** Dataset excerpts follows **

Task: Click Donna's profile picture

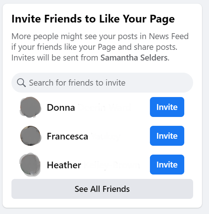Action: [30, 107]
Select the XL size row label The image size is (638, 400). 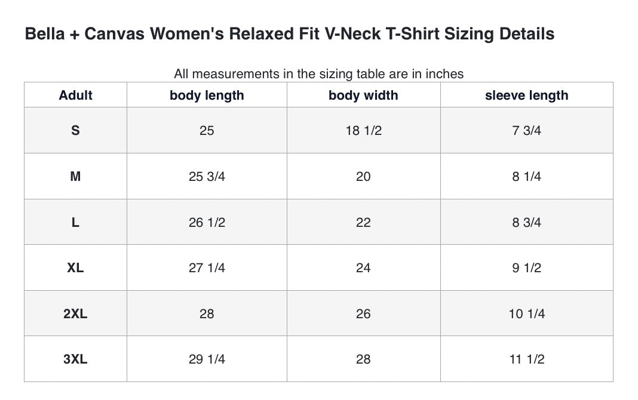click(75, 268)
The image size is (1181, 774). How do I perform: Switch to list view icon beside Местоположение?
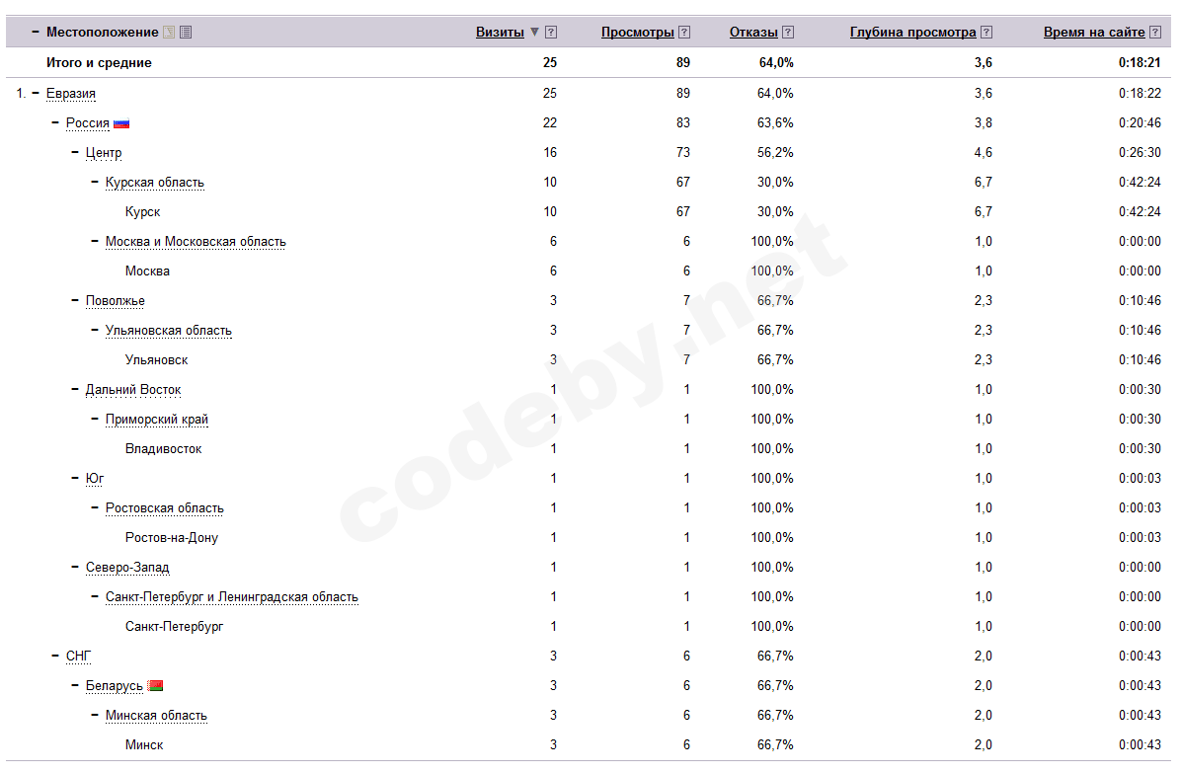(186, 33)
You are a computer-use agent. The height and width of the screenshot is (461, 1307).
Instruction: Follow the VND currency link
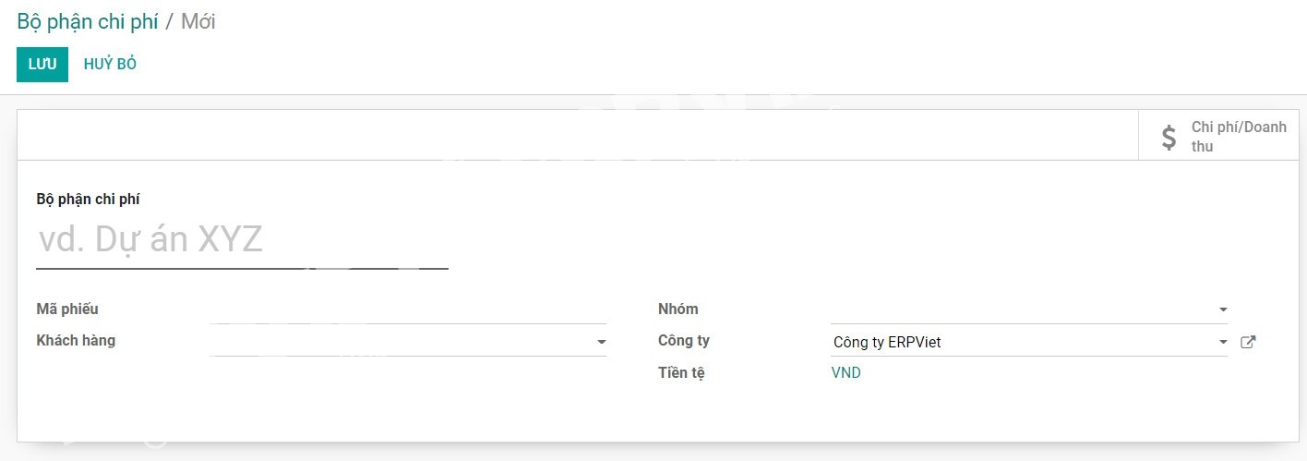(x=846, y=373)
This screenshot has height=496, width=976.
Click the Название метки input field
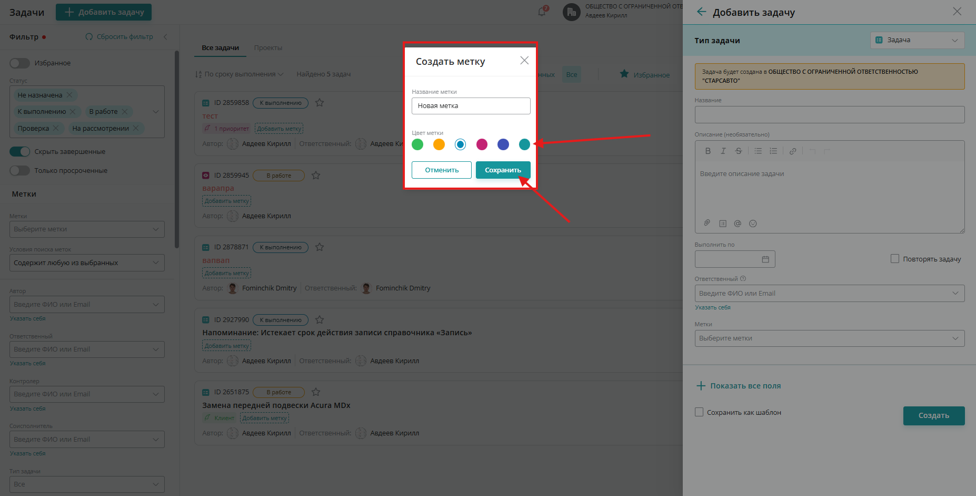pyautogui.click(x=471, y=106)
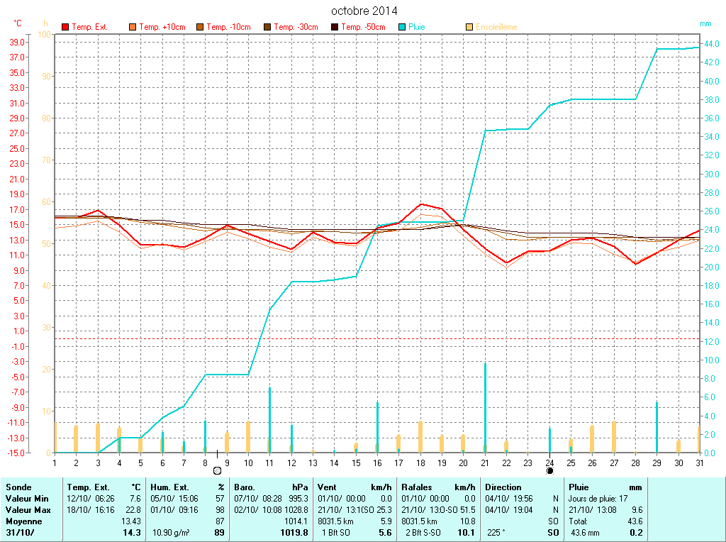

** End of Dataset excerpts **

*Aim of the exercise*: Within the data above, how many lines include the string "height"? Only the number is required.

*Exercise result*: 2